The price of European Union Allowances (EUAs) has fallen sharply in the past month as oil prices have stabilised, dropping from a high of €29.33 (£23.37) at the start of July to a low on 4 August of €21.21 (£16.90). But according to IDEAcarbon, this low price is now at odds with the fundamental drivers in the market and the price should soon climb again.
"The fall in price is out of kilter with the basic supply and demand," explained a spokesman for the company. "The supply of EUAs and CERs [from the CDM] is basically the same as it was and the demand for credits from governments is the same, but the business demand has increased."
The spike in demand from businesses operating within the EU ETS is the result of proposed changes to the scheme that would stop credits issued during the second phase of the scheme, that runs up to 2012, being carried over into phase III.

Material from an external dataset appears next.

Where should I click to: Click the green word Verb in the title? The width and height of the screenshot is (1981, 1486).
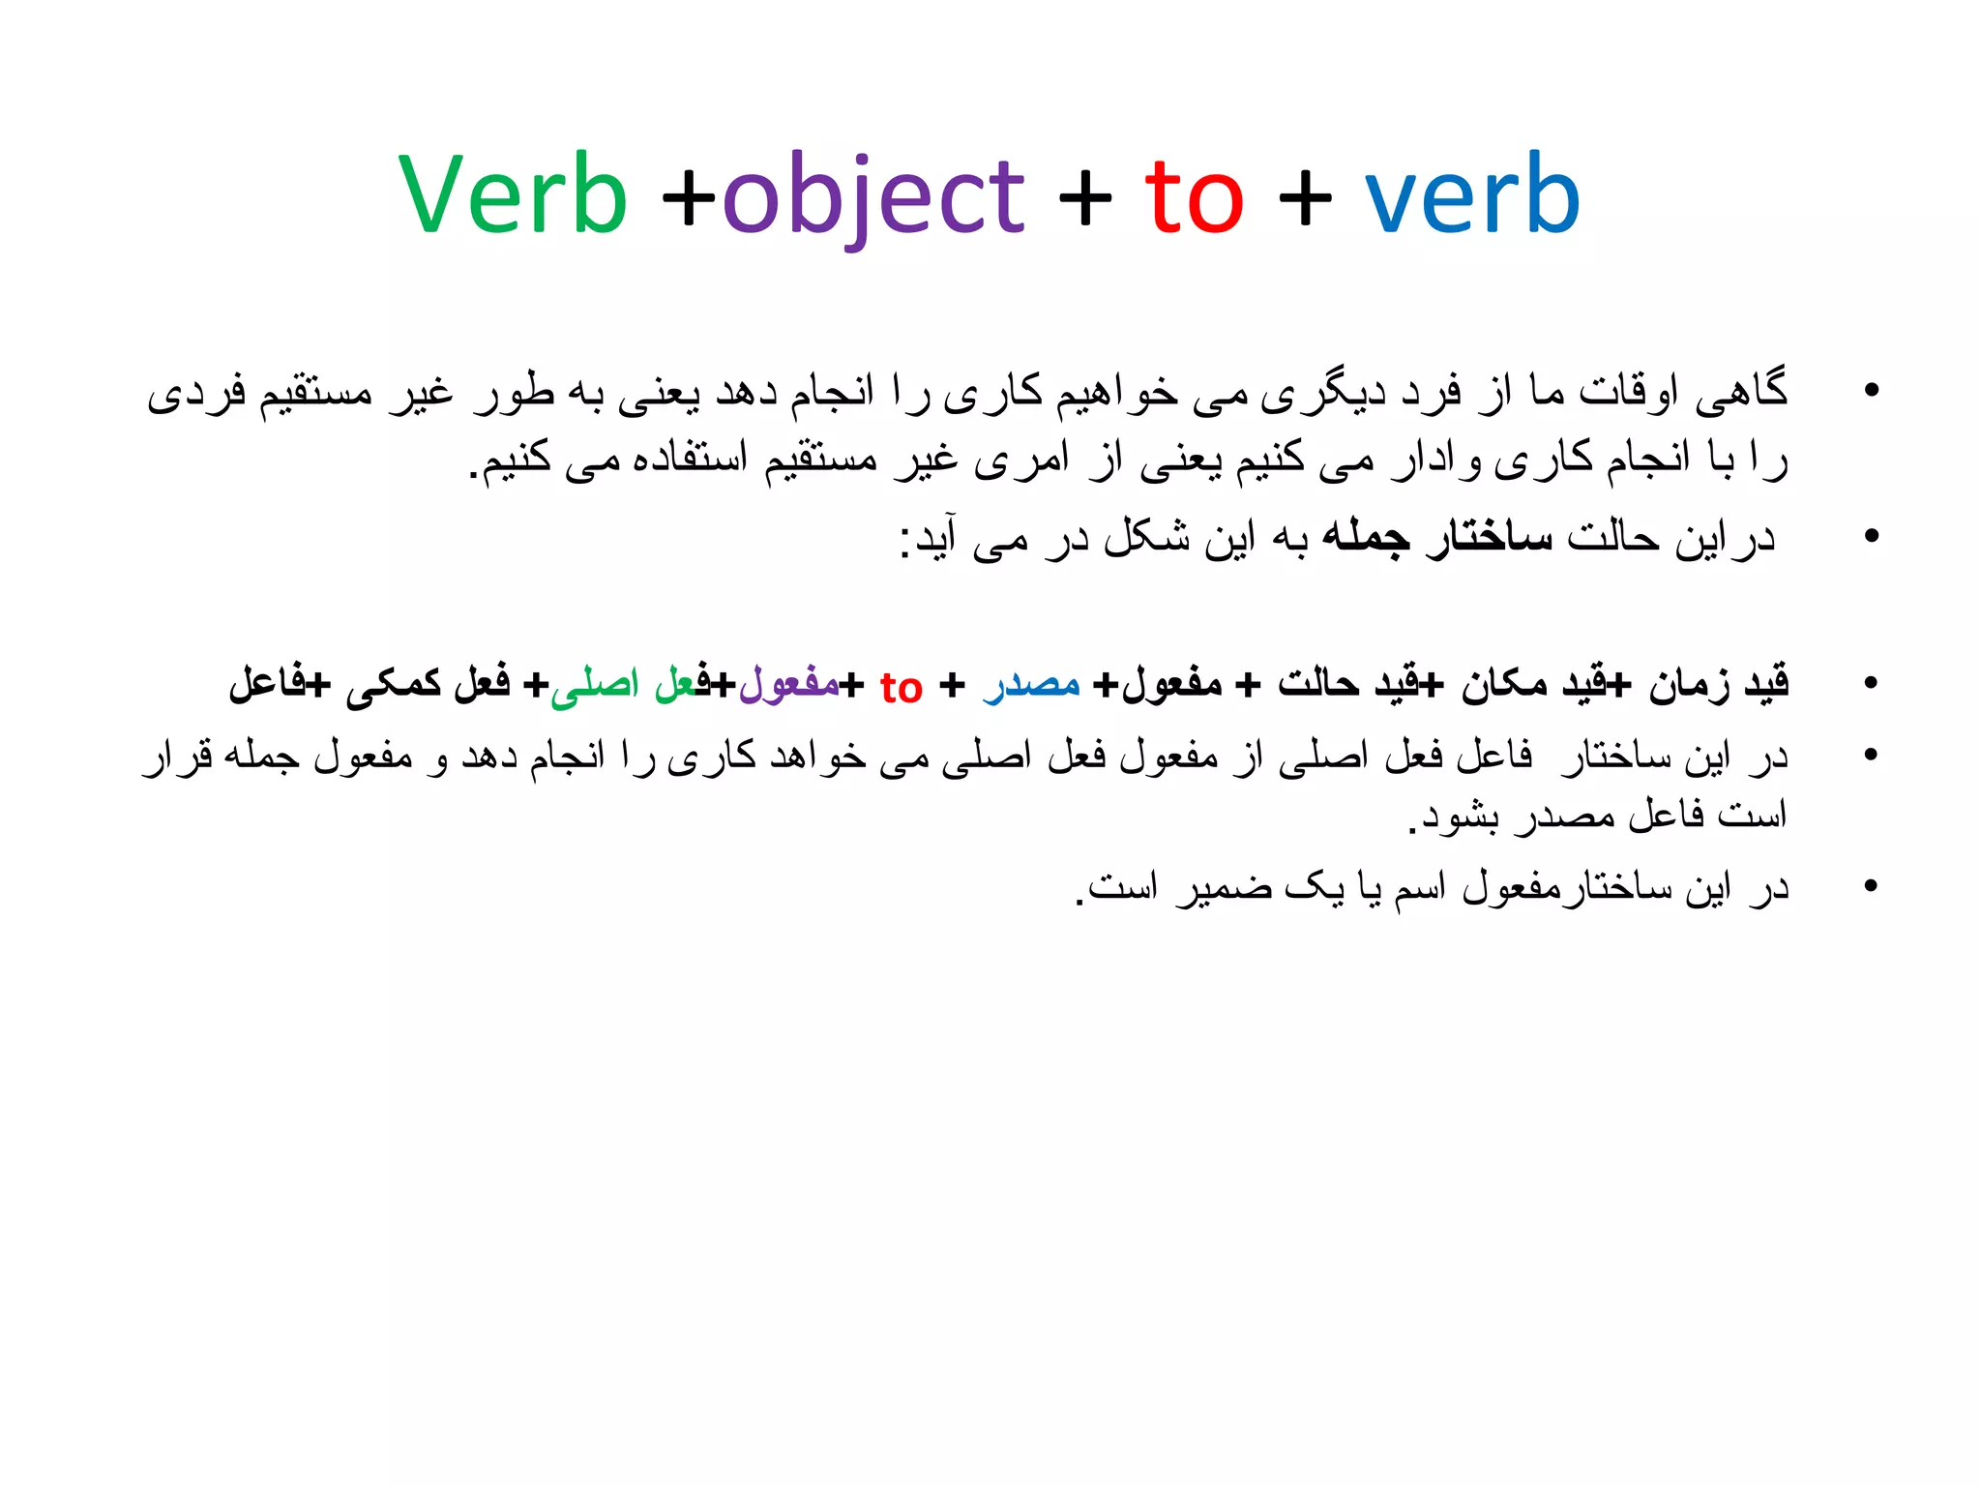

"The demand is definitely higher and we would expect that to take effect on the price of credits before the end of the year," added the spokesman.
IDEAcarbon predicted that the new supply and demand conditions could see the price of credits roughly double to €45 (£36) per tonne, implying an average price for the whole of phase II of €29 (£23) for EUAs and €24 (£19) for CERs.
The increased price is likely to further increase financial pressure on energy firms and other heavy polluters to curb emissions. Drax, the operator of the UK's largest coal-fired power station, last week admitted that the cost of credits had contributed to a fall in profits and outlined plans to cut emissions through greater use of biomass.